Hellobot — how we created our own voice solution

The world of today’s tech enables having a casual phone call using varied voice technologies. They allow substituting a human voice in conversations characterized by repeatable questions and answers. Thanks to iteo’s voice solution, Hellobot, user’s queries can be comprehensively processed, providing a wide range of AI-based functionalities and integrations with various systems.

A few words of introduction

The basis of every conversation with a bot is a proper scenario. Its level of complexity depends mainly on business goals we want to achieve. It can be compared to a decision tree. Each question asked by a bot and each answer provided by a user moves a speaker further, through subsequent components called actions which apply to different matters. They cover basic abilities of talking and speaking, recognizing intentions, extracting entities, carrying out HTTP queries to varied external systems, as well as GDPR messaging, redirecting a call or reporting conversations’ results. The modularity of creating scenarios allows reusing some of the repeating elements which has a great impact on shortening the time of implementation.

A wide list of Hellobot’s functionalities and abilities allows placing the solution in the category of advanced voice systems, enabling complex speech processing. The most essential functions include:

  1. Speaking and listening
  2. One statement — many pieces of information
  3. Unique conversation
  4. Address verification
  5. Payment handling
  6. Sex recognition
  7. External REST API integration

1. Speaking and listening

In particular moments of conversation a bot says specific, predefined statements prepared by a specialist. They can have any content and length. Main tools used to achieve this goal are Google Text-to-Speech and Azure Text-to-Speech which provide a similar set of functionalities: spelling, reading dates, taking a break while speaking, and many more. Creators can use provided parameters such as: talking speed or a type of voice. An unquestionable advantage of both solutions is Polish language, reasonable price and certainty of developed tools performance.

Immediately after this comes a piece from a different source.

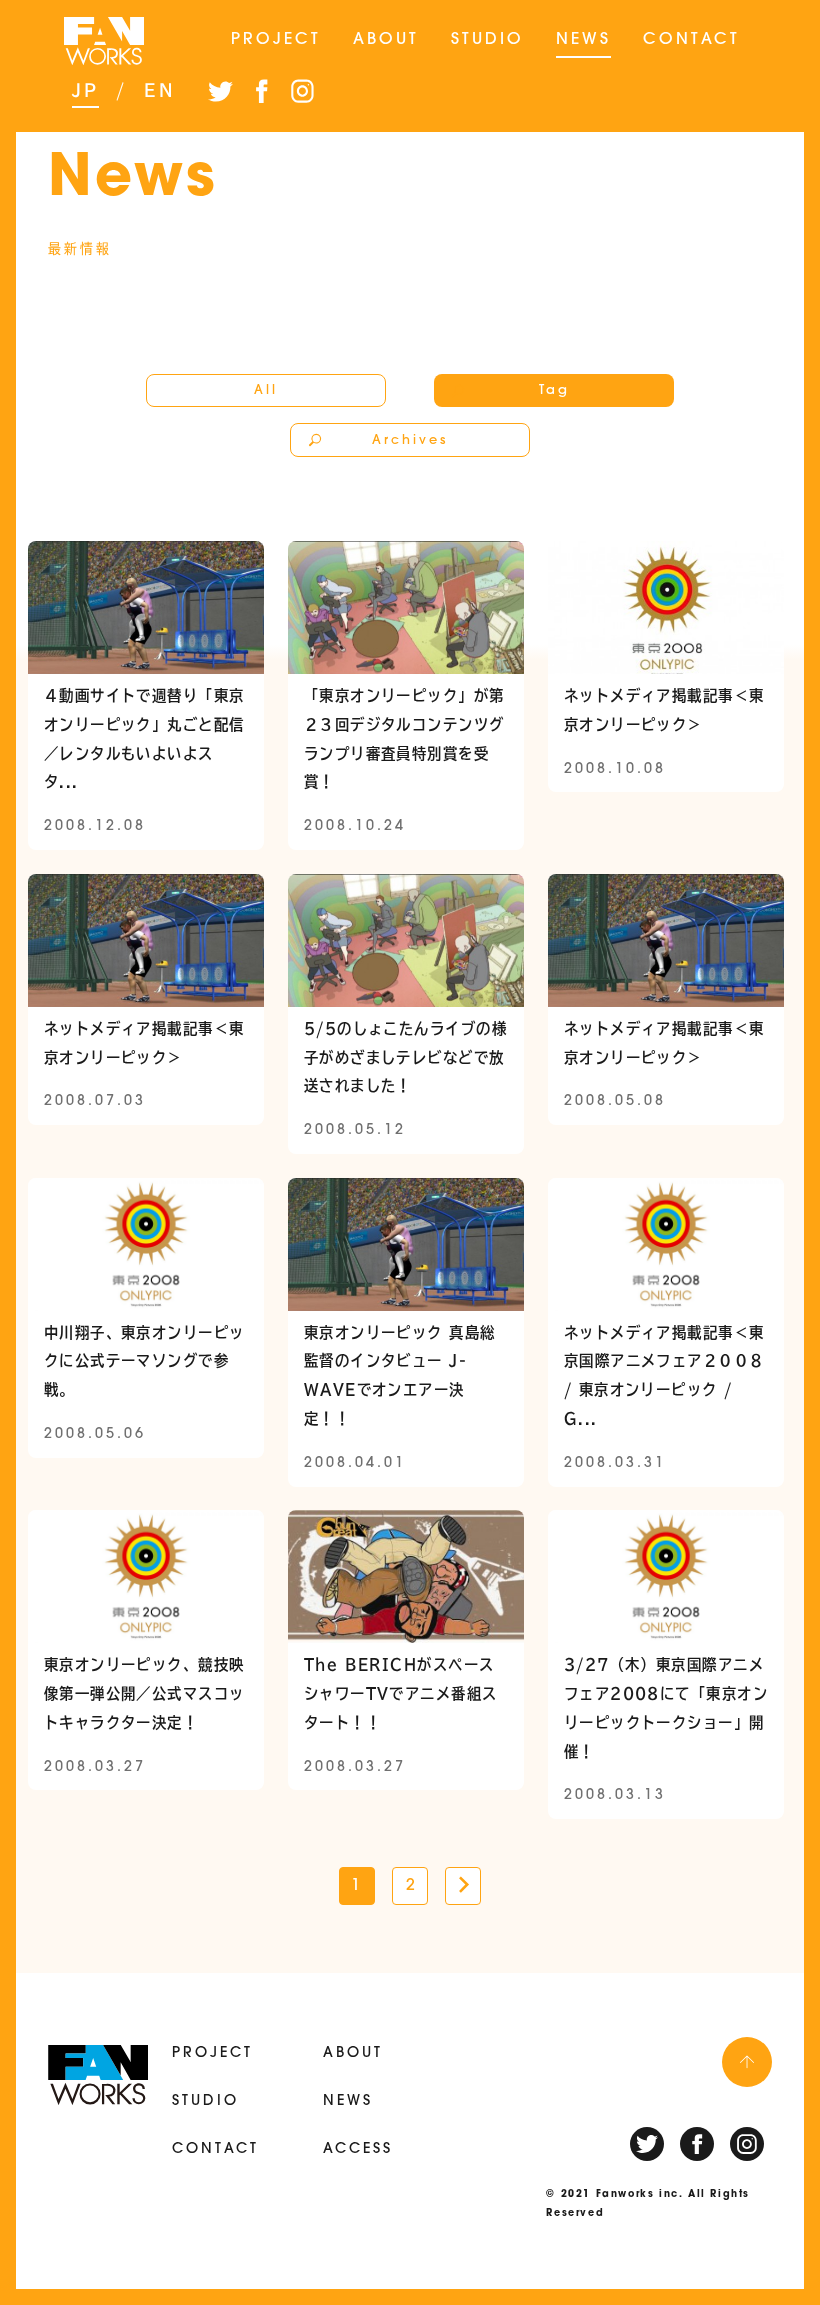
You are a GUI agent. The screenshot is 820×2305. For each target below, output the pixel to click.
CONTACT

An answer given to a bot is extremely important and Google Speech-to-Text is a speech recognition tool that brings the best results. Thanks to its flawless work, speech-to-text conversion ends with a full success which has a huge impact on the whole conversation.

2. One statement — many pieces of information

The diagram below shows acquiring two pieces of information about a pizza: ‘size’ and ‘type’. Additionally, the voicebot asks about ‘dough’ because this information is lacking. In the second example, there’s no information about the ordered food, so the bot asks general questions.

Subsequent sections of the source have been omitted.